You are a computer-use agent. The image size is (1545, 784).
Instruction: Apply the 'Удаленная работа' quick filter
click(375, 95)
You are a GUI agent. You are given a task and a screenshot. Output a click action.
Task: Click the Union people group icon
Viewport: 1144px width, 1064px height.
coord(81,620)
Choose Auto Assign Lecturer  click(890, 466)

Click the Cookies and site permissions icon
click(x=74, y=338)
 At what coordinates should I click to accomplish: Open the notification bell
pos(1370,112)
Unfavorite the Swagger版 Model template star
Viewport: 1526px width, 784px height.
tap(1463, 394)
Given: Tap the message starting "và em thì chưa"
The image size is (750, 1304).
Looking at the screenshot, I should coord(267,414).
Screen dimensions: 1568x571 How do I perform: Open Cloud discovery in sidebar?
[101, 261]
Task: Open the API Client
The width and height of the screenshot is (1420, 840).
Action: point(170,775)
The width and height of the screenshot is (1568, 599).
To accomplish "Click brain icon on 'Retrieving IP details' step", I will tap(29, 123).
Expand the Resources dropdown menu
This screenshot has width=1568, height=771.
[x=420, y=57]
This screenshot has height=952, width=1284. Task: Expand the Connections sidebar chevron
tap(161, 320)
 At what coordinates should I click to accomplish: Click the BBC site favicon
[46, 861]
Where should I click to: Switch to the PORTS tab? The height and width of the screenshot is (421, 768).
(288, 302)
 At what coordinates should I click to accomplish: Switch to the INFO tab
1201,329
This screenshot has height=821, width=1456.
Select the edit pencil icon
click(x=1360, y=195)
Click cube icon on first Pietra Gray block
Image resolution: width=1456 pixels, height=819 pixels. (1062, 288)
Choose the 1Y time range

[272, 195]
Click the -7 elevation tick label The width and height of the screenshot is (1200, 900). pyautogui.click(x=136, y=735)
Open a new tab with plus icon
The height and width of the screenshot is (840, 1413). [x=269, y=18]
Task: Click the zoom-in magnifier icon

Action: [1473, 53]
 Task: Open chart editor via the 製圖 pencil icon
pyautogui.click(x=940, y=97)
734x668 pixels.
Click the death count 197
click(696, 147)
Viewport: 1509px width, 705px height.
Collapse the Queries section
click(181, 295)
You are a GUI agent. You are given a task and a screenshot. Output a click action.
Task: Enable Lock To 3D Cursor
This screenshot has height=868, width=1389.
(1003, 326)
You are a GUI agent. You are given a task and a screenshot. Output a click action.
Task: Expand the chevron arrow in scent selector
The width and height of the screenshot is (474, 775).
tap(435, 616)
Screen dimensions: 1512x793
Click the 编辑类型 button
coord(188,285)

::::

* [Goal] Rewrite the material above, replacing "chevron" with "caret" and leaving everything else unchanged.

* [Complete output]
You are a computer-use agent. The image size is (1545, 784).
Instruction: Apply the 'Удаленная работа' quick filter
click(375, 95)
You are a GUI agent. You are given a task and a screenshot. Output a click action.
Task: Click the Union people group icon
Viewport: 1144px width, 1064px height.
coord(81,620)
Choose Auto Assign Lecturer  click(890, 466)

Click the Cookies and site permissions icon
click(x=74, y=338)
 At what coordinates should I click to accomplish: Open the notification bell
pos(1370,112)
Unfavorite the Swagger版 Model template star
Viewport: 1526px width, 784px height.
tap(1463, 394)
Given: Tap the message starting "và em thì chưa"
The image size is (750, 1304).
Looking at the screenshot, I should coord(267,414).
Screen dimensions: 1568x571 How do I perform: Open Cloud discovery in sidebar?
[101, 261]
Task: Open the API Client
The width and height of the screenshot is (1420, 840).
Action: point(170,775)
The width and height of the screenshot is (1568, 599).
To accomplish "Click brain icon on 'Retrieving IP details' step", I will tap(29, 123).
Expand the Resources dropdown menu
This screenshot has width=1568, height=771.
[x=420, y=57]
This screenshot has height=952, width=1284. Task: Expand the Connections sidebar caret
tap(161, 320)
 At what coordinates should I click to accomplish: Click the BBC site favicon
[46, 861]
Where should I click to: Switch to the PORTS tab? The height and width of the screenshot is (421, 768).
(288, 302)
 At what coordinates should I click to accomplish: Switch to the INFO tab
1201,329
This screenshot has height=821, width=1456.
Select the edit pencil icon
click(x=1360, y=195)
Click cube icon on first Pietra Gray block
Image resolution: width=1456 pixels, height=819 pixels. (1062, 288)
Choose the 1Y time range

[272, 195]
Click the -7 elevation tick label The width and height of the screenshot is (1200, 900). pyautogui.click(x=136, y=735)
Open a new tab with plus icon
The height and width of the screenshot is (840, 1413). [x=269, y=18]
Task: Click the zoom-in magnifier icon

Action: [1473, 53]
 Task: Open chart editor via the 製圖 pencil icon
pyautogui.click(x=940, y=97)
734x668 pixels.
Click the death count 197
click(696, 147)
Viewport: 1509px width, 705px height.
Collapse the Queries section
click(181, 295)
You are a GUI agent. You are given a task and a screenshot. Output a click action.
Task: Enable Lock To 3D Cursor
This screenshot has height=868, width=1389.
(1003, 326)
You are a GUI agent. You are given a task and a screenshot. Output a click action.
Task: Expand the caret arrow in scent selector
The width and height of the screenshot is (474, 775).
tap(435, 616)
Screen dimensions: 1512x793
Click the 编辑类型 button
coord(188,285)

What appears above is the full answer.